Evolutionary conserved light regulation of Calvin cycle activity by NADPH-mediated reversible phosphoribulokinase/CP12/ glyceraldehyde-3-phosphate dehydrogenase complex dissociation

For higher plant chloroplasts, two key enzymes of the Calvin cycle, phosphoribulokinase (EC 2.7.1.19) and glyceraldehyde-3-phosphate dehydrogenase (GAPDH, EC 1.2.1.13), have recently been shown to be oligomerized onto the nonenzymatic peptide CP12. Enzymatic activity depends on complex dissociation, mediated by NADPH. The discovery of genes for CP12 in mosses, green algae, and cyanobacteria, together with the analysis of equivalent multiprotein complexes of Chlamydomonas and Synechocystis suggests that light regulation of Calvin cycle activity via NADPH-mediated reversible phosphoribulokinase/CP12/GAPDH complex dissociation is conserved in all photosynthetic organisms, prokaryotes and eukaryotes. In vitro complex reconstitution assays with heterologously expressed Synechocystis wild-type and mutagenized CP12 demonstrate a conserved subunit composition, stoichiometry, and topology in this complex. Further finding of genes, coding for chimeric proteins, carrying CP12 or parts of it as genetic fusions, indicates that evolution has used the peptide loops of CP12 as universal modules to keep various enzymatic activities under the control of NADP(H). These fusion events occurred at least twice in evolution. First was the fusion of the duplicated genes for CP12 and the ORF4 protein of Anabaena variabilis to the chimeric gene for the heterocyst-specific expressed ORF3 protein, most probably involved in N(2) fixation. A second gene fusion, which led to the higher plant chloroplast-specific GAPDH subunit, GAPB, has taken place during the transition from water- to land plants.

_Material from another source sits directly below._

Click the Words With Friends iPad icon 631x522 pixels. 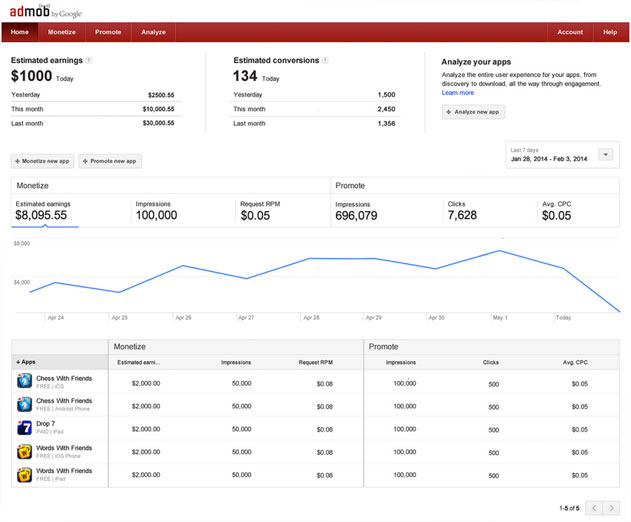(25, 475)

针对高等植物叶绿体，卡尔文循环的两种关键酶——磷酸核酮糖激酶（phosphoribulokinase，EC 2.7.1.19）与甘油醛-3-磷酸脱氢酶（glyceraldehyde-3-phosphate dehydrogenase，GAPDH，EC 1.2.1.13）——近期被证实可寡聚结合至无酶活性肽CP12。其酶活性依赖于烟酰胺腺嘌呤二核苷酸磷酸还原型（NADPH）介导的复合物解离。在苔藓、绿藻与蓝细菌中鉴定到CP12的编码基因，结合对衣藻与集胞藻等效多蛋白复合物的分析，提示通过NADPH介导的可逆磷酸核酮糖激酶/CP12/GAPDH复合物解离来调控卡尔文循环活性的机制，在所有光合生物（涵盖原核与真核生物）中均保守存在。利用异源表达的集胞藻野生型与诱变型CP12开展的体外复合物重构实验证实，该复合物的亚基组成、化学计量比与空间拓扑结构均具有保守性。进一步发现的编码嵌合蛋白的基因（其中CP12或其部分片段作为遗传融合元件存在）表明，进化过程中曾将CP12的肽环作为通用模块，使多种酶活性受NADP(H)的调控。这类基因融合事件在进化历程中至少发生过两次：第一次为多变鱼腥藻的CP12重复基因与ORF4蛋白编码基因发生融合，形成异形胞特异性表达的ORF3蛋白编码嵌合基因，该蛋白极可能参与氮气固定过程；第二次基因融合事件发生于水生植物向陆生植物的演化过渡阶段，最终造就了高等植物叶绿体特异性的GAPDH亚基GAPB。